* [Quoted text]

Surface. Last breath. And the sound of bubbles as I dive down.
No more breathing. Just myself, in silence. Five Meters.
I imagine scenes. Or musics. I focus on something else but my need to breath, the nasty effect of CO2 in my body. Ten meters.
I can hear the silence of my breathhold and I can feel my contractions, as my body sinking deep into the water. I am almost weightless. Fifteen meters.
I illusion manta rays, I hear Nick Cave, and I'm almost just another fish in the ocean. Only, I am always afraid and going back up after a while. Twenty meters.
Oh, is that the depth marker ? It must be. I should go down a little more then. But I feel tired, just tired. And impatient to breath again, too. Hold on and kick your fins down a little more. Boom! Twenty five meters.
Jeez, I will not make to thirty meters this time. I don't feel like it. I am tired. And my breathhold wasn't that deep. And it's cold. Plus the visibility is not as good as before...
I suddenly turn back up and as I do so, I realize, I was not feeling that bad after all. Twenty Eight Meters and a Half. Score.

* [Exercise instructions]
1. Which musician does the diver hear during the descent in the freediving passage?
2. What are the exact words of the freediving passage, starting at "I can hear the" and ending after "a Half. Score."?
The items come from a separate source, unrelated to the freediving passage.

* [Raw records]
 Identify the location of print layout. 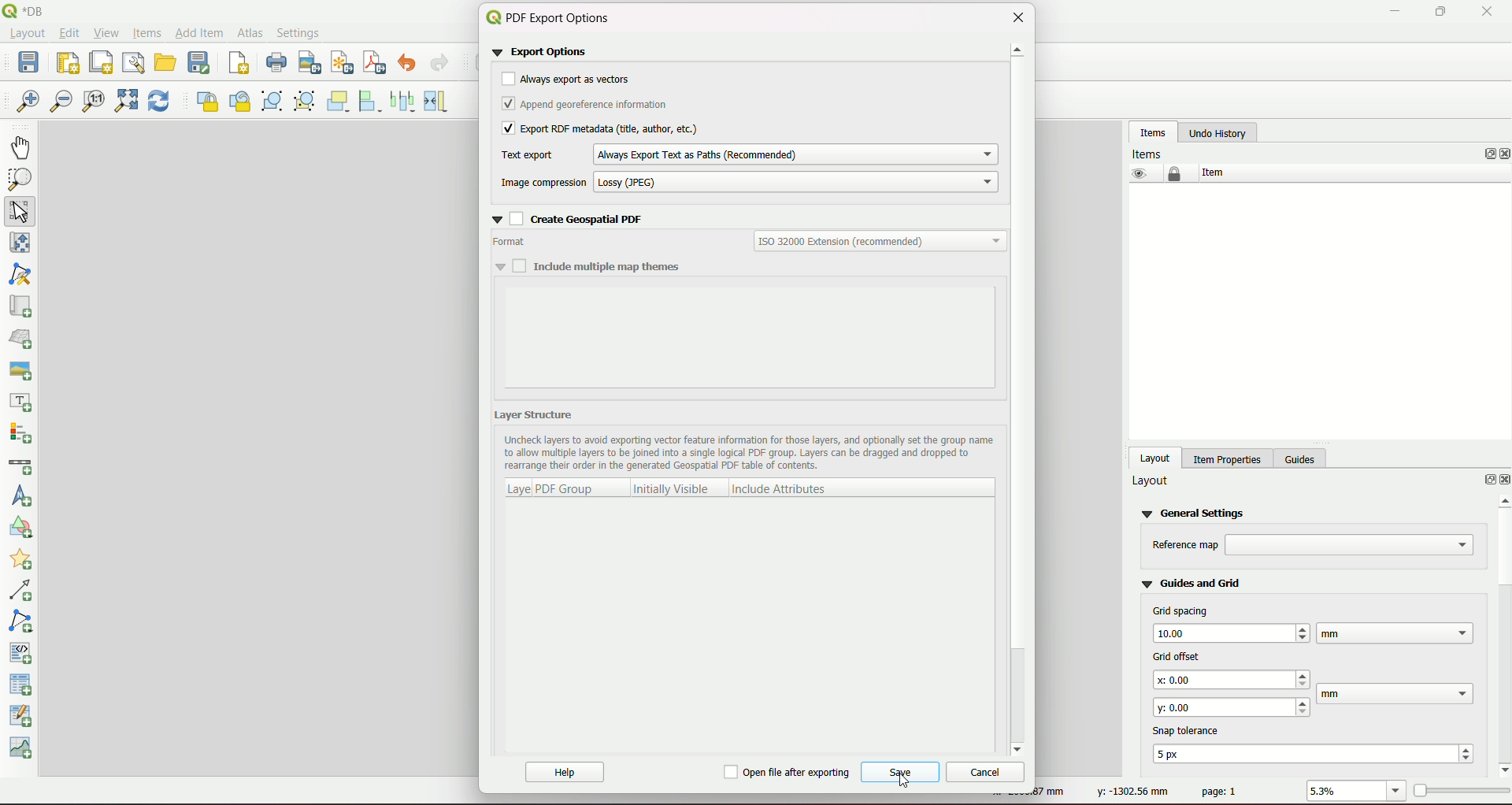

...

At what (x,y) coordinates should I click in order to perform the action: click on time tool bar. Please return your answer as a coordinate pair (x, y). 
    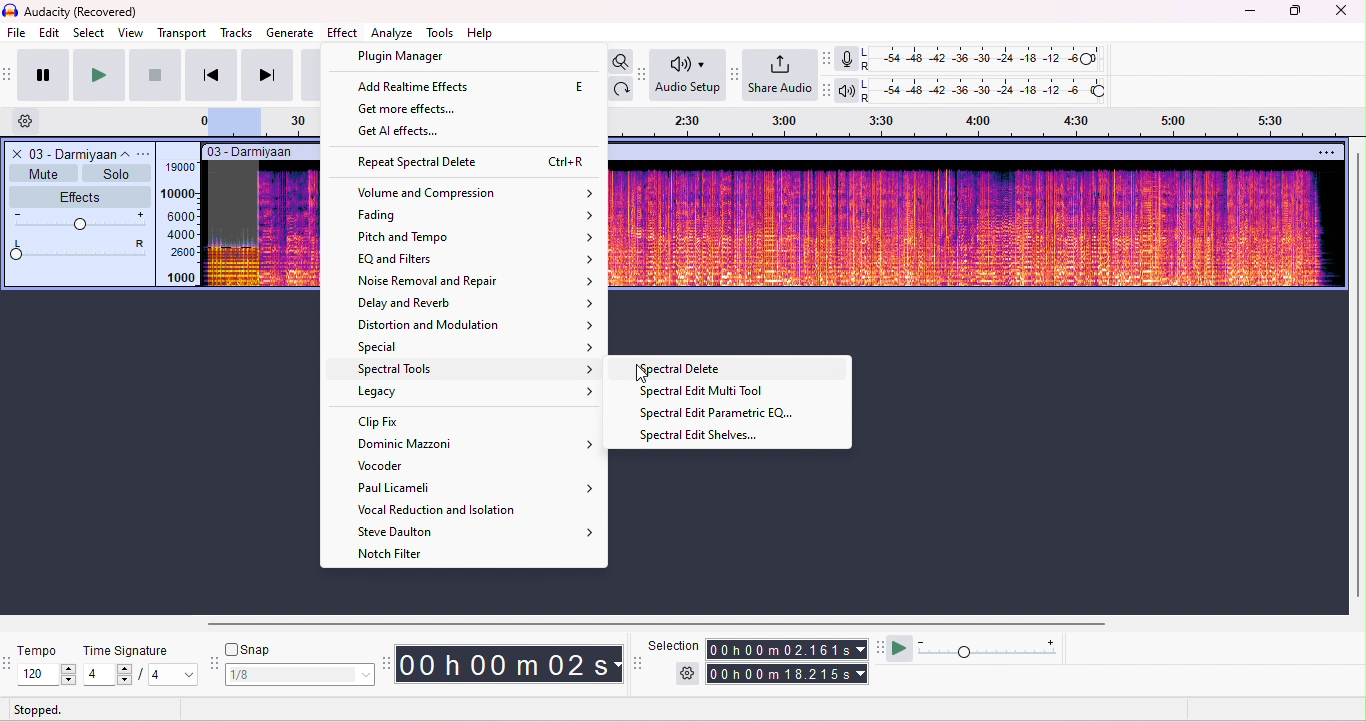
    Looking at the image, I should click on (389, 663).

* [Exercise responses]
1. Nick Cave.

2.
I can hear the silence of my breathhold and I can feel my contractions, as my body sinking deep into the water. I am almost weightless. Fifteen meters.
I illusion manta rays, I hear Nick Cave, and I'm almost just another fish in the ocean. Only, I am always afraid and going back up after a while. Twenty meters.
Oh, is that the depth marker ? It must be. I should go down a little more then. But I feel tired, just tired. And impatient to breath again, too. Hold on and kick your fins down a little more. Boom! Twenty five meters.
Jeez, I will not make to thirty meters this time. I don't feel like it. I am tired. And my breathhold wasn't that deep. And it's cold. Plus the visibility is not as good as before...
I suddenly turn back up and as I do so, I realize, I was not feeling that bad after all. Twenty Eight Meters and a Half. Score.